Rewrite all of the material below with "Go to" swapped for "Navigate to" and nothing else changed, leaving out the pictures.
*** DATA TO PROCESS ***
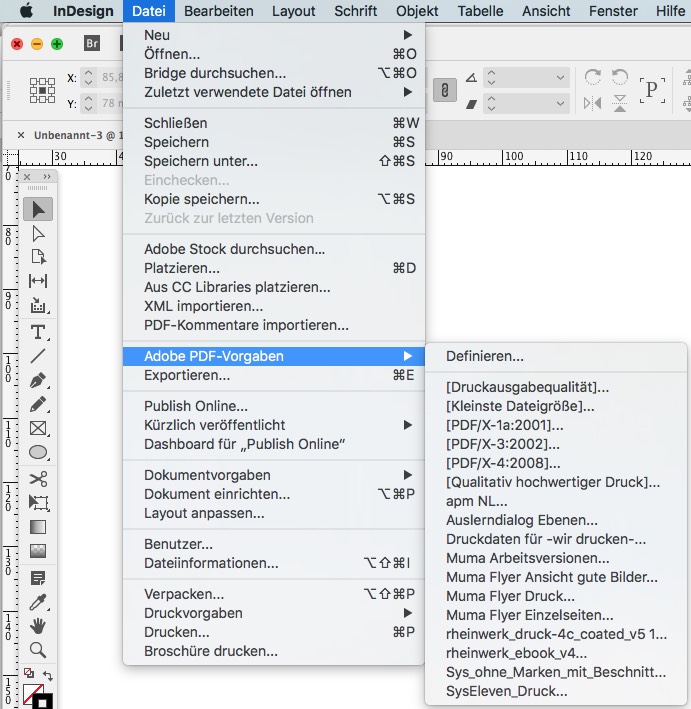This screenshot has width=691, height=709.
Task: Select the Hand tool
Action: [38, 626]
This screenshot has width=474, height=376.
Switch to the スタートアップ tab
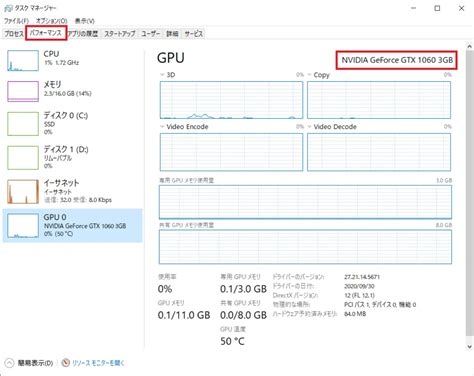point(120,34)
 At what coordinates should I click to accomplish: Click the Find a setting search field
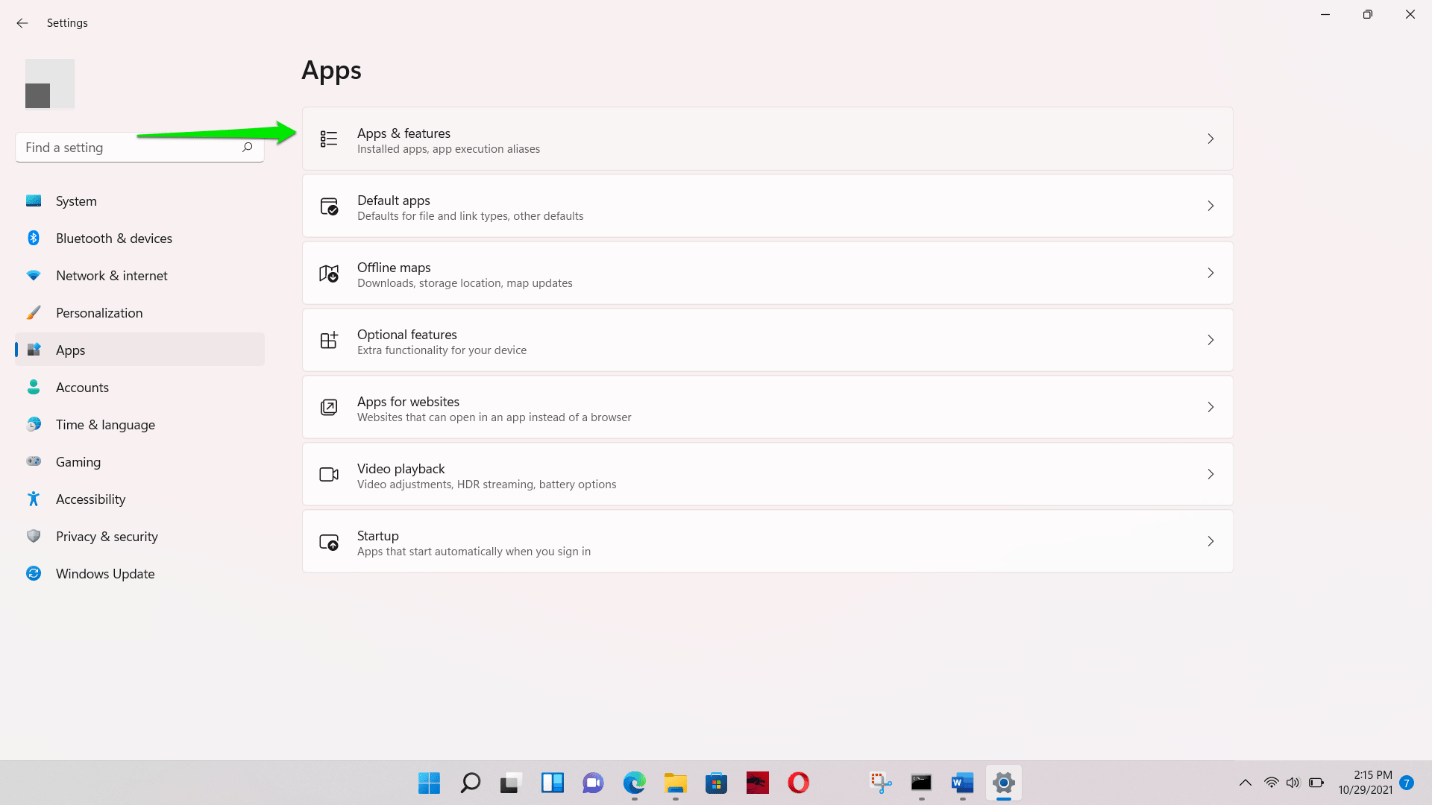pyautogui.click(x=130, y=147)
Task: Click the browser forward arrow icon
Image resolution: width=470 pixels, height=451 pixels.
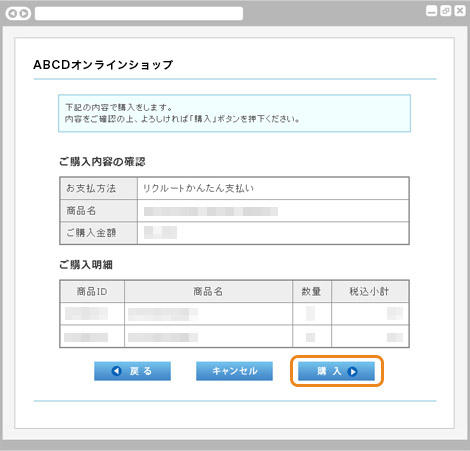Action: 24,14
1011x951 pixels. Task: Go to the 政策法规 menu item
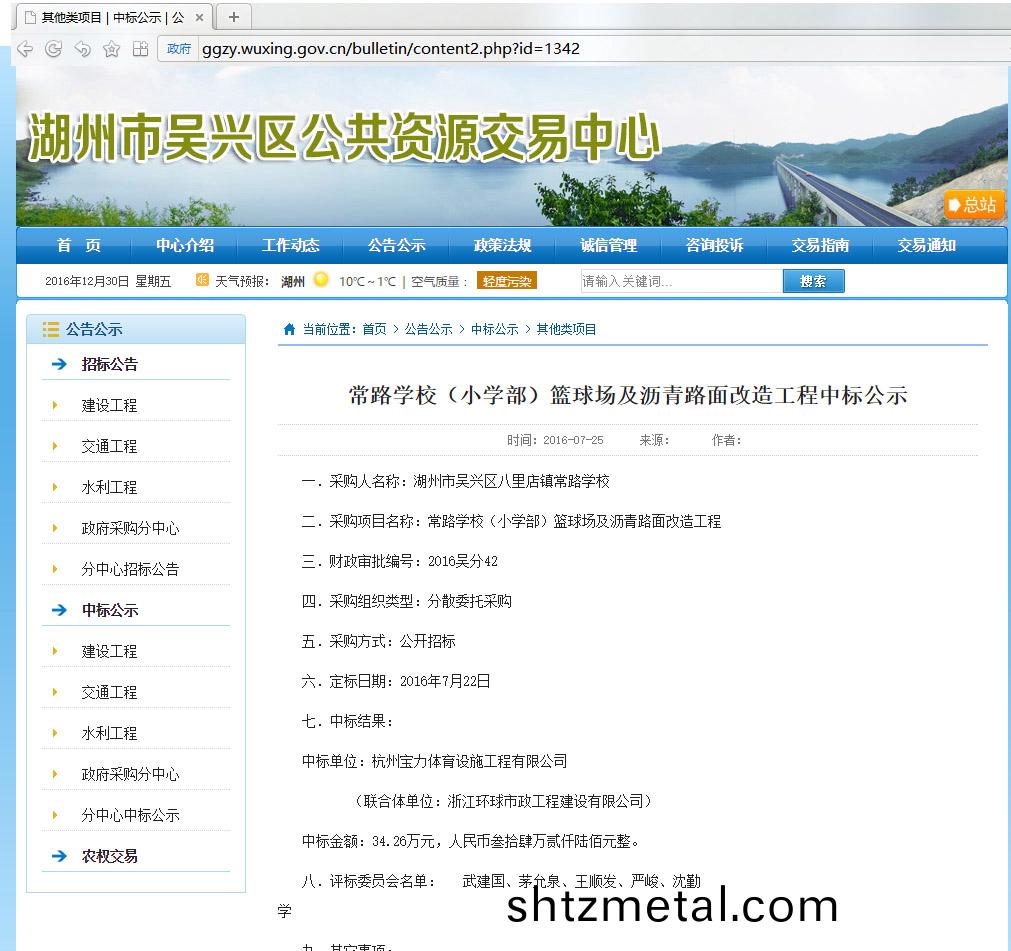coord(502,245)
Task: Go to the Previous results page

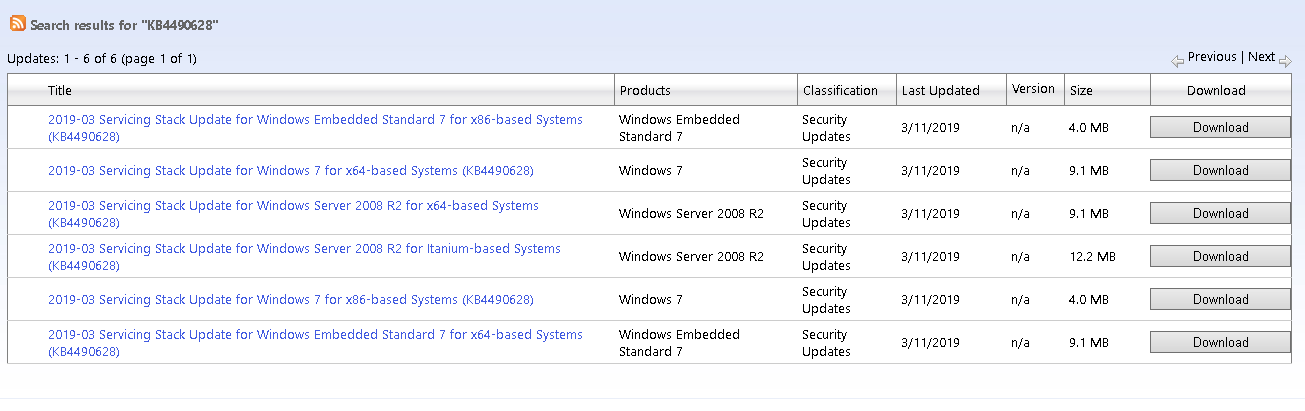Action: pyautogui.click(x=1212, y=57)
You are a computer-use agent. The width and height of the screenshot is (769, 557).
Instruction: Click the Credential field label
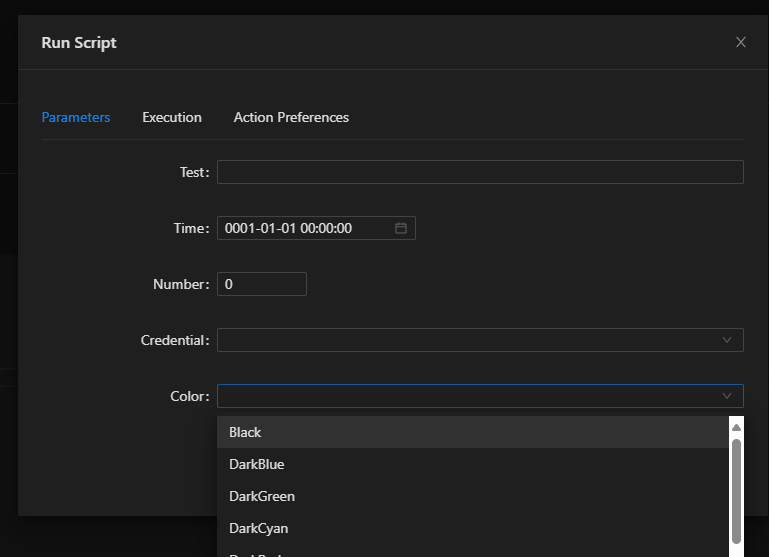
***
--- FINISHED ANSWER ---
This screenshot has width=691, height=709.
Task: Select the Hand tool
Action: [38, 626]
This screenshot has width=474, height=376.
Switch to the スタートアップ tab
point(120,34)
 At what coordinates should I click to accomplish: Click the Find a setting search field
pyautogui.click(x=130, y=147)
Task: Click the browser forward arrow icon
Image resolution: width=470 pixels, height=451 pixels.
Action: 24,14
1011x951 pixels. Task: Navigate to the 政策法规 menu item
coord(502,245)
Task: Navigate to the Previous results page

Action: pyautogui.click(x=1212, y=57)
You are a computer-use agent. The width and height of the screenshot is (769, 557).
Instruction: Click the Credential field label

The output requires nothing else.